A evolução do registro é acompanhada também por uma evolução da composição intervalar: de uma total predominância dos intervalos extremos (segunda e sétima) a uma relativa preponderância dos intervalos de distância média (quarta, trítono e quinta), e de uma inteira concordância da constituição de ambos heptacordes - no sentido de uma isomorfia estabelecida a partir de uma relação de complementaridade: cada intervalo do heptacorde II é o complemento do intervalo correspondente do heptacorde I - a um grau pouco significante de relações recíprocas [Ex. VII].

Exemplo VII - Composição intervalar das dez frases.
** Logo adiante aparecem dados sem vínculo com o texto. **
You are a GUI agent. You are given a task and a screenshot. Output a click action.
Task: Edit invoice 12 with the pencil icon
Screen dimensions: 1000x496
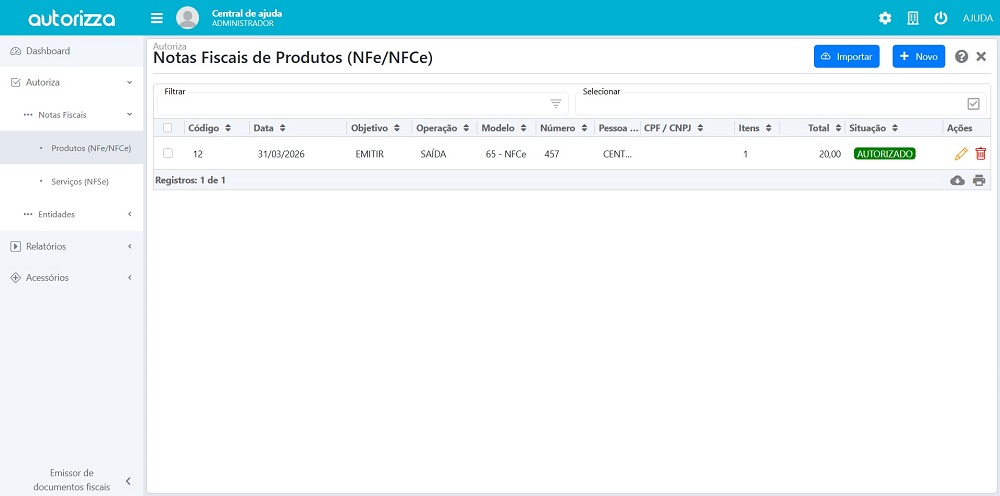point(961,154)
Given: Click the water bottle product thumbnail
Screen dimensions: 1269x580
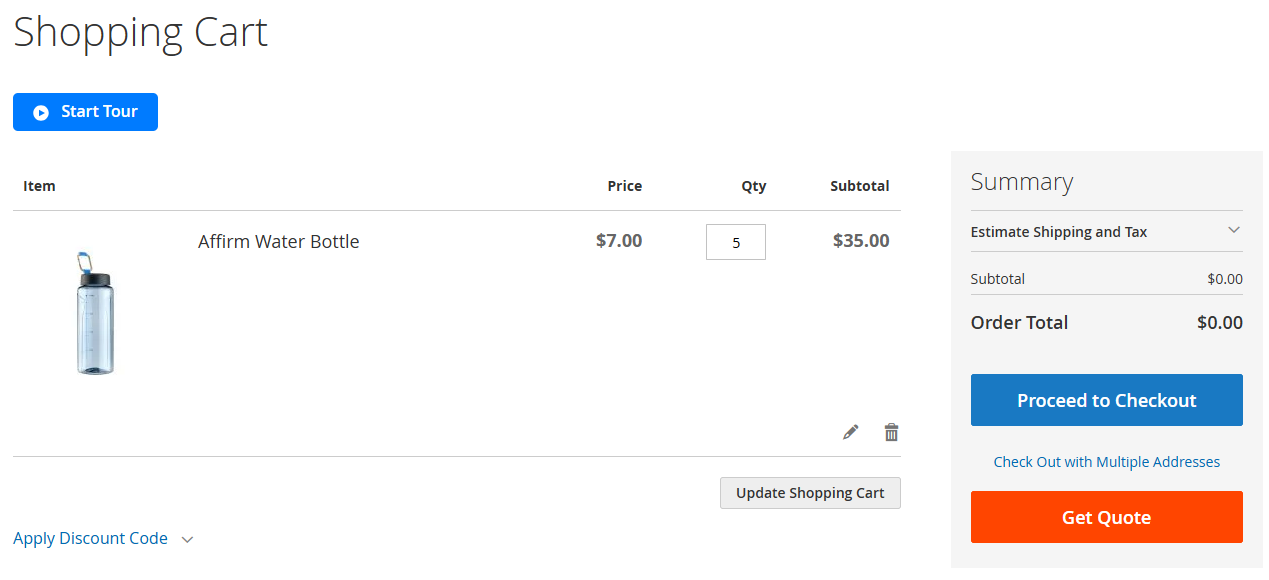Looking at the screenshot, I should [94, 313].
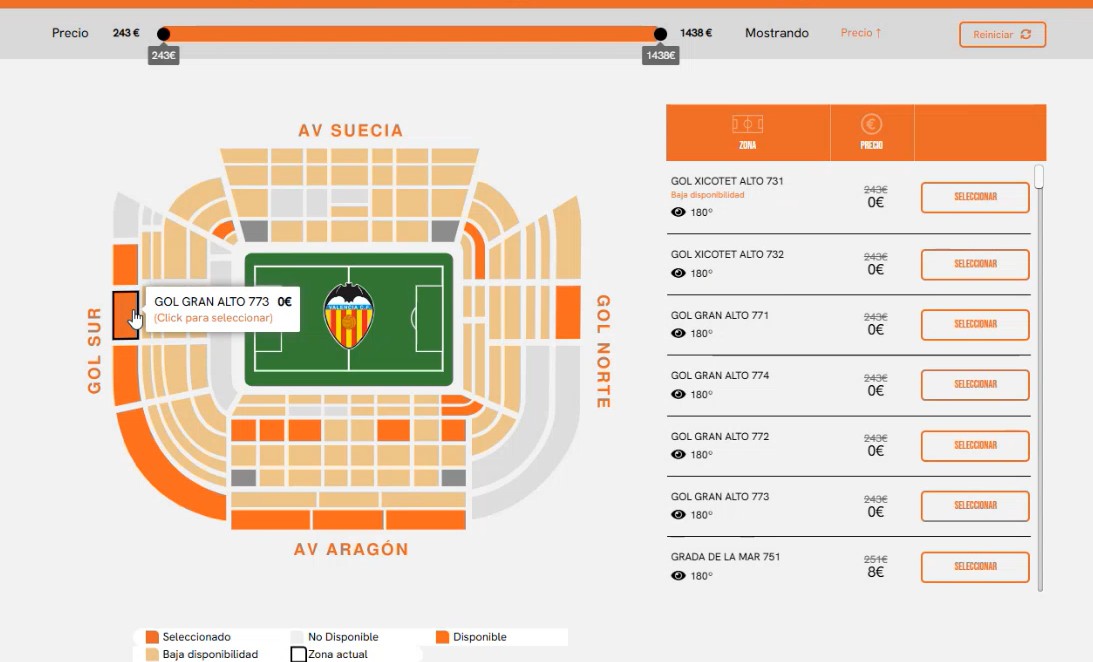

Os desvios que sucessivamente se produzem, tanto de sistemática de rotação de registro como de isomorfia intervalar, são atribuídos à paralelamente crescente estringência da concentração de todas as notas e intervalos no interior do âmbito mais estreito. A partir da totalidade do princípio de espelhamento aqui existente verifica-se também que as duas notas com ordem de posição correspondente em cada um dos pares de heptacordes correspondentes situam-se a distâncias iguais de uma das notas-eixo.

Disposição polifônica das alturas

As alturas, pré-ordenadas como acima descrito, são tratadas pelos dois pianos, respectivamente as quatro mãos, como segue:

1. Juntas, as duas partes dos pianos expõem sempre e integralmente uma única e mesma disposição da unidade de 14 notas, sucessivamente da disposição A até a disposição J, assim dividindo o total em dez partes imbricadas;

2. A parte de piano superior apresenta a disposição por movimento direto (isto é, da disposição-heptacorde I para a disposição-heptacorde II) e a inferior por movimento contrário, em forma retrógrada (da II para a I);

3. Em cada parte a mão direita conduz as notas da disposição-heptacorde escritas na clave de Sol e a mão esquerda as notas correspondentes na clave de Fá.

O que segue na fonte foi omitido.